Antinous could have just been a decoration, an expensive ring on the finger, which could be used for bragging to friends, as if a perfect work of art.

Meanwhile, Marcus felt the girl's fingers on his body. Her hand caressed, stroked his neck, his chest; she fell to her knees. Theodotus on the side step climbed on the bed and lay down next to him. He started kissing Marcus, cuddling him harder and harder. But Marcus instinctively distanced himself from them, from the boy and from Benedicta.

“We went to the thermae, master,” Benedicta said, thinking that Marcus was confused by the smell that usually comes from slaves—the stink of an unwashed body. “We poured odorous reed water on ourselves.”

 

“No, no!” Marcus muttered, resisting temptation.

He did not know why, why he had to fight, because his body had already surrendered, he felt it.

In his head there were images of Antinous, Psyche, Venus, whose naked sculptures were exhibited in the villa. In the afternoon, Marcus walked with the emperor past them, stopped, considered. Hadrian was silent and did not comment, sometimes looking closely at the young man. There were also busts of Cupids with The Amours. Naked and chubby boys buzzed cheerfully in copper pipes, calling the god Eros; Priapus with protruding phallus, which is a symbol of eternal fertility and the prevention of misfortune.

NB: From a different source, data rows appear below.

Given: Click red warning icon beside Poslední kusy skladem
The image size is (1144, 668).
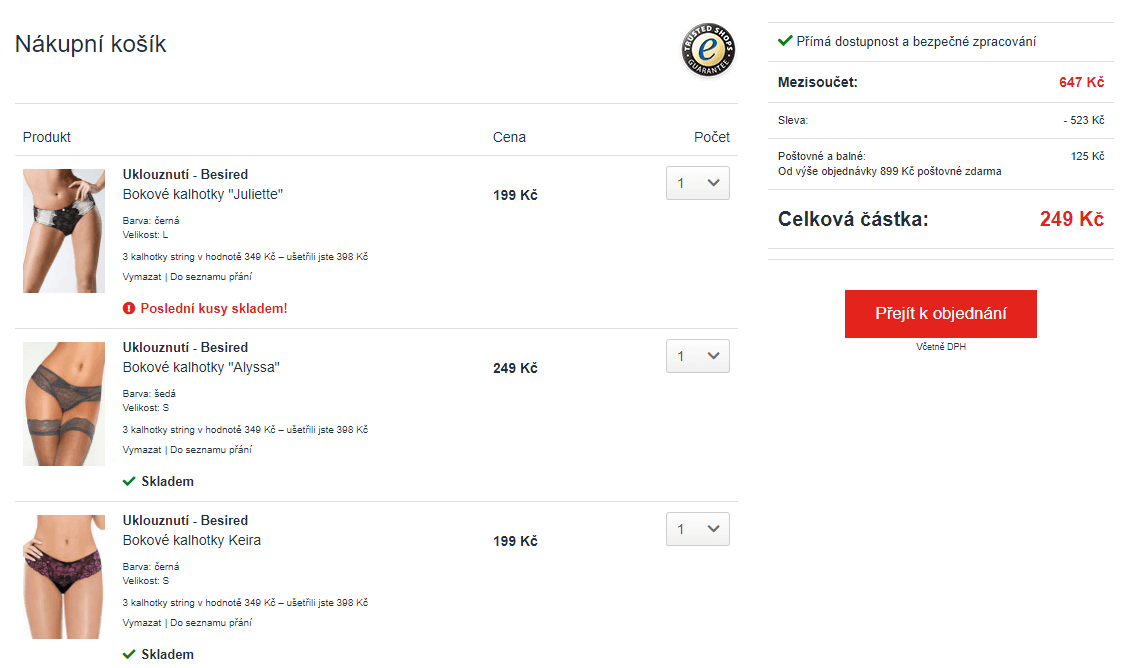Looking at the screenshot, I should coord(129,308).
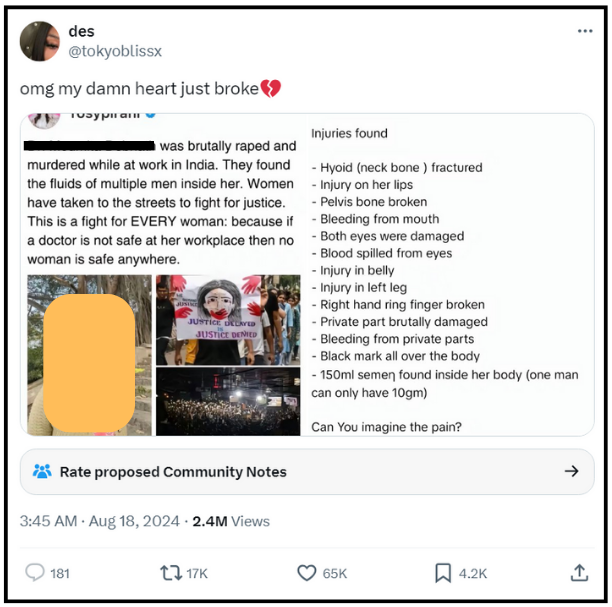Open the three-dot more options menu
Viewport: 612px width, 607px height.
tap(585, 31)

Meanwhile, Marcus observed that Benedicta has stopped touching him between his legs. She took out her wet arm from under his tunic and wiped it. She clearly did not know what to do next, whether to continue her caresses or, together with Theodotus, leave the master devastated by new sensations. The gap in the wall flashed with a bright reflection, disappeared, and the girl, as if receiving an inaudible order from Hadrian decided to leave the room. She called her little companion.

The lights go out, the curtain falls, the actors go away.

Marcus, leaned back, lay on the bed, feeling his face burning with hot fire and his body melting in a sweet languor. He handled himself. That's what he thought. He withstood the test prepared by Hadrian. But was it really true, did Caesar think so? Marcus didn't know.

20Citharode was a classical Greek professional performer (singer) of the cithara.
21Cynic (from the Greek dog) is one of the Greek philosophical schools, followers of Socrates, who preached simplicity, escape from conventions.
22Parks are the Roman goddesses of fate.
23Celebrations in honor of Bacchus and Ceres on March 17. On this day, the young men wore toga virilis.
24Toga virilis is a toga of maturity worn by the Romans when they came of age at the age of sixteen.